───── Input material

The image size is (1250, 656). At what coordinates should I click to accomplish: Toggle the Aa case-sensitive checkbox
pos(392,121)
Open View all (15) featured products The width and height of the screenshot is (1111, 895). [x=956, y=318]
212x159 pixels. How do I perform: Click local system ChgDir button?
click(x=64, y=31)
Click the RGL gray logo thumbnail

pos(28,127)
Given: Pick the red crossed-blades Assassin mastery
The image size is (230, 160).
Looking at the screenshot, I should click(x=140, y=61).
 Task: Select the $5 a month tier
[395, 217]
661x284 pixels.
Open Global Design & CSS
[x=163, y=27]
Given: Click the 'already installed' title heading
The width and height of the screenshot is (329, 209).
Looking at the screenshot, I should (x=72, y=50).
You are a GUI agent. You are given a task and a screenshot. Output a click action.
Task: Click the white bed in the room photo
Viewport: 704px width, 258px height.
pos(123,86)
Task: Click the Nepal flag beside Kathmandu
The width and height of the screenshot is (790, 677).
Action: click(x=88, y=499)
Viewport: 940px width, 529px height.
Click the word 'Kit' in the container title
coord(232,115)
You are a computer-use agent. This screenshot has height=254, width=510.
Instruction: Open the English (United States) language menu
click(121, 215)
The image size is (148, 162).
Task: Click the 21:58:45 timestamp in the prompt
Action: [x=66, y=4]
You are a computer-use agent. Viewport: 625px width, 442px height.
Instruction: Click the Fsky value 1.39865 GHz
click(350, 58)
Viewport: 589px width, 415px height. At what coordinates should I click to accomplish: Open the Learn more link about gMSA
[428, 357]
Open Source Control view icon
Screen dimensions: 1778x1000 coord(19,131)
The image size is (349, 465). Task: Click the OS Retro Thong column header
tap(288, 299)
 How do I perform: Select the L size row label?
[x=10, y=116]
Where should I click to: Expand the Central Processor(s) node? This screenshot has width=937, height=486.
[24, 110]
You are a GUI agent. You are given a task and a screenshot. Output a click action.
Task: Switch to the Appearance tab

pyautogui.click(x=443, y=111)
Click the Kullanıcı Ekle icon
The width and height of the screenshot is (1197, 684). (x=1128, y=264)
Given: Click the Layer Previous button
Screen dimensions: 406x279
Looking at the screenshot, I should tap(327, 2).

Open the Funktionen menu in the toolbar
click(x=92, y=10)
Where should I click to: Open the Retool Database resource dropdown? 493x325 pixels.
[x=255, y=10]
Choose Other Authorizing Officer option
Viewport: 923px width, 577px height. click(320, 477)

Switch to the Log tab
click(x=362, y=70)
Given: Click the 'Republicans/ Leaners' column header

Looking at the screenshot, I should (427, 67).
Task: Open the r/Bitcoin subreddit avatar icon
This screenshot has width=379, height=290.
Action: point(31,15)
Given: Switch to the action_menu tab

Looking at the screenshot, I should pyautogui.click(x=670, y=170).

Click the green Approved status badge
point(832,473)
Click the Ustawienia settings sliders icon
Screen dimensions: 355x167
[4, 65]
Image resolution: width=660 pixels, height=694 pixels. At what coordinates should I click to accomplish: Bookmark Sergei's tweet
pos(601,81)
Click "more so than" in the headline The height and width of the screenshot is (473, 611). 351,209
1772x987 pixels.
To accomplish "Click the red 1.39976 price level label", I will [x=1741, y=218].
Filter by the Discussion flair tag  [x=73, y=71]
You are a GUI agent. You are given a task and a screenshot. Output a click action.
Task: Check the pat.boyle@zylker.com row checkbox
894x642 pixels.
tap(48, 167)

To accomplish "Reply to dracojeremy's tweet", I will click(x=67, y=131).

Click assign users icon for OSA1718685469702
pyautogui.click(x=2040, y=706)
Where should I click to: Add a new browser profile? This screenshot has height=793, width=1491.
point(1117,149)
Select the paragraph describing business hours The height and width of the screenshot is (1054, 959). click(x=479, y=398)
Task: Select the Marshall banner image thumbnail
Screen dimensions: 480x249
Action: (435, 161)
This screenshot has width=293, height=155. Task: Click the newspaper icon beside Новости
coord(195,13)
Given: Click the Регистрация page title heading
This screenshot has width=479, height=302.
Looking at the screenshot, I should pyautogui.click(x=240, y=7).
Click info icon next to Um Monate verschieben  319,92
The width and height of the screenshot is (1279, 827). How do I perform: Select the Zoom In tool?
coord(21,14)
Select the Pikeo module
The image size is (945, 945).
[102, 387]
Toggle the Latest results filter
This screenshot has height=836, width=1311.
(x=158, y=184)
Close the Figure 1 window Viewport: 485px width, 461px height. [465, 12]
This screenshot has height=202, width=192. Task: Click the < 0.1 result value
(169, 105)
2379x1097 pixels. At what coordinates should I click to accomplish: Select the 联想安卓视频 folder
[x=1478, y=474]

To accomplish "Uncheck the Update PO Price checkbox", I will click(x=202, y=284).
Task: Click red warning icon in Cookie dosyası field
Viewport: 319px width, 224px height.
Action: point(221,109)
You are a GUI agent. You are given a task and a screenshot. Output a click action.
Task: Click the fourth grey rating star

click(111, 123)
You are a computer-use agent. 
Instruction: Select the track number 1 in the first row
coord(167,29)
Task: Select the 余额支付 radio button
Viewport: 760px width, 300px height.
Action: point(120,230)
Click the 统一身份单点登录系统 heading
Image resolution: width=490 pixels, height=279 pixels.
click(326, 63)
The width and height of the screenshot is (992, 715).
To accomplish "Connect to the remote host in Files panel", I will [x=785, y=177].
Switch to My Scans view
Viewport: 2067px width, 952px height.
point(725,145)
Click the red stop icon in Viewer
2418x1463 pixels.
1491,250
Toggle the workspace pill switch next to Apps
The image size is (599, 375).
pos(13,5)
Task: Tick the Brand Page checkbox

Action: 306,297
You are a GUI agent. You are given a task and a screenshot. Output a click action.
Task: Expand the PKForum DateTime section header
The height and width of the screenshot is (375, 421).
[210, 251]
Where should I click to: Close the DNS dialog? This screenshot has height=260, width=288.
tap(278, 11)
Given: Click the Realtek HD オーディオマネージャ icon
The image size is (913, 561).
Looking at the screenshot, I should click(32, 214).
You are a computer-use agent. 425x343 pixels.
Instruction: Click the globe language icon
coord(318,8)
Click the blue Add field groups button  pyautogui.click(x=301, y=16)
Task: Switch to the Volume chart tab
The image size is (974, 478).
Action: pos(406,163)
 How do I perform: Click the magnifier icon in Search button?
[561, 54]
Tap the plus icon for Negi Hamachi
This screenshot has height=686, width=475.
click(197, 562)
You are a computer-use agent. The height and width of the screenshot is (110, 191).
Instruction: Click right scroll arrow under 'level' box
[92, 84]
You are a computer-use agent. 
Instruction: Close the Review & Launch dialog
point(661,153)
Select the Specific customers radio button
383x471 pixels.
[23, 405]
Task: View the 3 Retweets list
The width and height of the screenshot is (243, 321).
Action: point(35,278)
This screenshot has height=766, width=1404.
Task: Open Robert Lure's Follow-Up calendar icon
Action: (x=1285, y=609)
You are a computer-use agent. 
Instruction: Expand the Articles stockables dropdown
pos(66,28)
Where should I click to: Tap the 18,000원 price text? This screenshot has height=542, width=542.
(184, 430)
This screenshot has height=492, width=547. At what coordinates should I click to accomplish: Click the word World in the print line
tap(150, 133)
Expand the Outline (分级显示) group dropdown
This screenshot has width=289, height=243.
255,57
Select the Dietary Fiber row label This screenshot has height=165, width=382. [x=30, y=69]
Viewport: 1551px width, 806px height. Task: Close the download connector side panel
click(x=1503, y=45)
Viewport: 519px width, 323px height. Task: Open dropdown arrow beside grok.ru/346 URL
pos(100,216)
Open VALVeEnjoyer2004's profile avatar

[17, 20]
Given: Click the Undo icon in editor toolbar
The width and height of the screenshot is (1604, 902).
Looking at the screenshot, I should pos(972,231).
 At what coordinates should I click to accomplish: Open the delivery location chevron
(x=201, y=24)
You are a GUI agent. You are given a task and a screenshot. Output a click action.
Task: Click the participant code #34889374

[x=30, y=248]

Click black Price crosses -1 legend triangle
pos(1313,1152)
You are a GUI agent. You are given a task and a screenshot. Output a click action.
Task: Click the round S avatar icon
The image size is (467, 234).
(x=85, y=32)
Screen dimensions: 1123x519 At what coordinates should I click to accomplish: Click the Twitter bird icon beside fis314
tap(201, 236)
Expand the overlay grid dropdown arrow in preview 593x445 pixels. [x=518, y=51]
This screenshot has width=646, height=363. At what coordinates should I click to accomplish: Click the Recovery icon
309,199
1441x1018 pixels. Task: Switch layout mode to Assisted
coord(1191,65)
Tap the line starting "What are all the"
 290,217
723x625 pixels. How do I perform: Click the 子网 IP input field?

──────────

Written problem:
Find every line in the records that contains the word "resolution", treating uppercase and lowercase as different, and copy each of those lines.

Solution for this problem:
Image resolution: width=660 pixels, height=694 pixels. At what coordinates should I click to accomplish: Bookmark Sergei's tweet
Image resolution: width=490 pixels, height=279 pixels.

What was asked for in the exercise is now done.